_WHAT TO WORK ON_
Among the entries below, please repeat exactly and only the lines from the line containing "Given: Open the Octorara team entry" to the line containing "Click the info@elitecompetitions.co.uk", both lines included.

_RECORDS SHOWN_
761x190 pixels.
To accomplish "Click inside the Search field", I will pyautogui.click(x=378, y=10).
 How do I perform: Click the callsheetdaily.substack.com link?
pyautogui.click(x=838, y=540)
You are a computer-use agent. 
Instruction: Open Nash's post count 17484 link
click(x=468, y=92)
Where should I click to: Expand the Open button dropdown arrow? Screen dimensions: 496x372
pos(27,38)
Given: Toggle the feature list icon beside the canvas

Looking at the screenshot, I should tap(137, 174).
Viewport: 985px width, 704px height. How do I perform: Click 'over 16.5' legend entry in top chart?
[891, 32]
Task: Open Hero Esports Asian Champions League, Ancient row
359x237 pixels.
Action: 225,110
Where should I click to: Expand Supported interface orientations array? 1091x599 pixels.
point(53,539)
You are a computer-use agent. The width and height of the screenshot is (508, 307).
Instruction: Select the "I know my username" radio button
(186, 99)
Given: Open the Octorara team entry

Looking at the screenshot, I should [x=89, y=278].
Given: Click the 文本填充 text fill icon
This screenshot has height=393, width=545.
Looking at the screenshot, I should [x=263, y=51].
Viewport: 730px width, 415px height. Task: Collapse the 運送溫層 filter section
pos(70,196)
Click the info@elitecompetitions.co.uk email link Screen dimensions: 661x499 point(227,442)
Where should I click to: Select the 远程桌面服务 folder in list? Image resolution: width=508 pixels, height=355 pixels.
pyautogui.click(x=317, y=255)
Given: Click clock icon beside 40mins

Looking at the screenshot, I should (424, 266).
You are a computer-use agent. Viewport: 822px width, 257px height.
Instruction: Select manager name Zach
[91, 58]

_ANSWER FOR THIS EXERCISE_
Given: Open the Octorara team entry

Looking at the screenshot, I should [x=89, y=278].
Given: Click the 文本填充 text fill icon
This screenshot has height=393, width=545.
Looking at the screenshot, I should [x=263, y=51].
Viewport: 730px width, 415px height. Task: Collapse the 運送溫層 filter section
pos(70,196)
Click the info@elitecompetitions.co.uk email link Screen dimensions: 661x499 point(227,442)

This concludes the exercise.